It may not be true. Asa turns two in a month. After that, the bio dad can’t challenge the birth certificate—if there even is a different bio dad. Max will legally be Asa’s father.”
“Don’t drag this out. Tell him. What is it with you? Where did you get this philosophy that keeping secrets from the man you love is the best way to have a relationship?” Aiden’s words cut hard. “Think how hurt you were that Max didn’t trust you enough to believe you’d love him through his big mess.”
“This isn’t my mess, Aiden. It’s the continuing saga of his. Even though Rice did him wrong on this one. And I learned the keeping-secrets thing from growing up with our mother.”
“Mama? You’re crazy. She was the bare-it-all kind.”
“Then this is my reaction to her. She told it all. I hide it.” Aiden made a good point. Mama’s baring it all—whether it was secrets or skin—embarrassed Jade on more than one occasion.
“You called for my advice and despite your stellar rebuttals, I remain standing on my ‘tell him’ soapbox. Tell him, tell him, tell him.”
Jade shoved the heel of her hand against her forehead. “I will—if and when I get the paternity from Taylor.”
“Or, here’s an idea, tell him.”
Jade held the phone from her ear. “You don’t have to yell.”
“I do if you’re not listening.”
A low breeze cooled the hot tears in Jade’s eyes. “Every time I picture myself telling him, I see his face and it breaks my heart. Rice was one of his best friends growing up. They were engaged. He really cared for her and she paid back his kindness with deception. For her own gain. She didn’t care if she hurt me or our marriage. Why should I allow her the last hurrah? Huh? Why let her charade continue? Let it end with me.”
“It doesn’t end with you and you know it.” Underscoring Aiden’s words was the power of truth. “Jade, got to run. It’s teatime. Listen, let me tell you something about men. We’re simple. Not complicated. Max is a big boy and he can handle the news. Don’t assign him your fears.”
“It just hurts.” Jade smoothed the tears from her cheeks and lowered her forehead to her knees.
“I know, kid sister. But rip the Band-Aid off now. Quick jerk.”

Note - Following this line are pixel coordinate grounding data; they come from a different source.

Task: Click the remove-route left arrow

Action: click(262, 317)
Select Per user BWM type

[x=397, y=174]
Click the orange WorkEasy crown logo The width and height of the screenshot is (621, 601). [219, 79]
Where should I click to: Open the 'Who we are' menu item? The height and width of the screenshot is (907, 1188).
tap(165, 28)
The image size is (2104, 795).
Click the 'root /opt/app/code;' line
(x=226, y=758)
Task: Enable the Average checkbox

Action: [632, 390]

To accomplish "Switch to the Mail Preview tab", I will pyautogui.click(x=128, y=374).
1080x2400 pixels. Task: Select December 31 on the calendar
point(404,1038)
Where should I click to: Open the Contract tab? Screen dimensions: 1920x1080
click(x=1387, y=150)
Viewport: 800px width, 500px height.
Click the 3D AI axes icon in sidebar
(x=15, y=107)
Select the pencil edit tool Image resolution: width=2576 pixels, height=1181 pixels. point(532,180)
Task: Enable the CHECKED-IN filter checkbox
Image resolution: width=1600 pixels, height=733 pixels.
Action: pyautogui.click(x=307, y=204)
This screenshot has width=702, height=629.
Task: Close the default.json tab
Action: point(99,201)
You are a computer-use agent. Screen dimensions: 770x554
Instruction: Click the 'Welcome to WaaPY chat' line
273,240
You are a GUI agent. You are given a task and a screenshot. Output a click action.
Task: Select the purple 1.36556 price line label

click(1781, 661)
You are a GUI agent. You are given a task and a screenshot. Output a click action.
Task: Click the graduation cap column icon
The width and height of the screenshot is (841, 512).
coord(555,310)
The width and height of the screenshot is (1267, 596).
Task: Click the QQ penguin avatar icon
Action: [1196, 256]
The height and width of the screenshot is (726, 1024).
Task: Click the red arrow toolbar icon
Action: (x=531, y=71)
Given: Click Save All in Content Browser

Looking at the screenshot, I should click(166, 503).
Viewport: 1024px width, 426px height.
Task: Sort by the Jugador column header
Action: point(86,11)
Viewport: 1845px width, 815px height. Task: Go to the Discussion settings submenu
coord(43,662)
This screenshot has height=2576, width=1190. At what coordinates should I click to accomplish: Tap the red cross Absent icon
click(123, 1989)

As she ended the call, the screen door groaned and Max stepped onto the porch. “Hey, what are you doing, babe?”
Had he heard? “Max, you’re awake.” She couldn’t see his expression in the dark.
“Rolled over on my playbook.” He sat on the step next to her, yawning, rubbing his eyes. “Are you okay? What are you doing out here?” He pressed his hand over the base of her neck and wove his fingers through her hair.
“Aiden called.” She held up her phone. “He’s in Australia.”
“The man gets around.” Max pointed toward the amber lights of Colby. “There’s our new hometown. New opportunity. Fresh chances.” He breathed in and glanced at her.
“Sounds like you’re feeling better about things?”
“I am. We’re where we’re supposed to be. Did you have fun with the boosters?”
“The coaches’ wives were fun. Sweet. Kathy Carroll invited me to a playdate next week. She said her nana’s house is a vintage lover’s candy store.”
“See? Connections already.”
“I hope so. I really liked her.”
Max bumped her shoulder. “Did you see the redbirds tonight? In the trees.”
“Perched on the limbs. Yeah, I saw them.” She remembered seeing a redbird in the spring at Mama’s last party. Mama had died a few hours later. But a little redbird flitted to the ground at Mama’s feet and sang the sweetest song to her. Then chirped a message or warning or something to Jade.
“It’s a good sign, those birds.”
“Max, all I ask is that if you start feeling the old stress—”
“I’m not going to feel the old stress.”
She peered at him for a long second. The light from the single living room lamp stretched through the screen to halo his high smooth cheek. “How do you know you won’t feel the old stress? What exactly happened when you were gone at that camp to make you so sure? And why haven’t you ever talked to me about it?”
“I’d planned on telling you.” Max drew his arm back and rested his elbows on his thighs. “I started to once, but I couldn’t. It seemed private, between Jesus and me.” When he peered at her she could see the glisten in his eyes. “You know how something cool happens and it feels so special you don’t want to tell anyone in case they ruin it, or don’t get it? Sort of like when a man falls in love with the right woman, he doesn’t go into the locker room and talk about how many bases he covered.”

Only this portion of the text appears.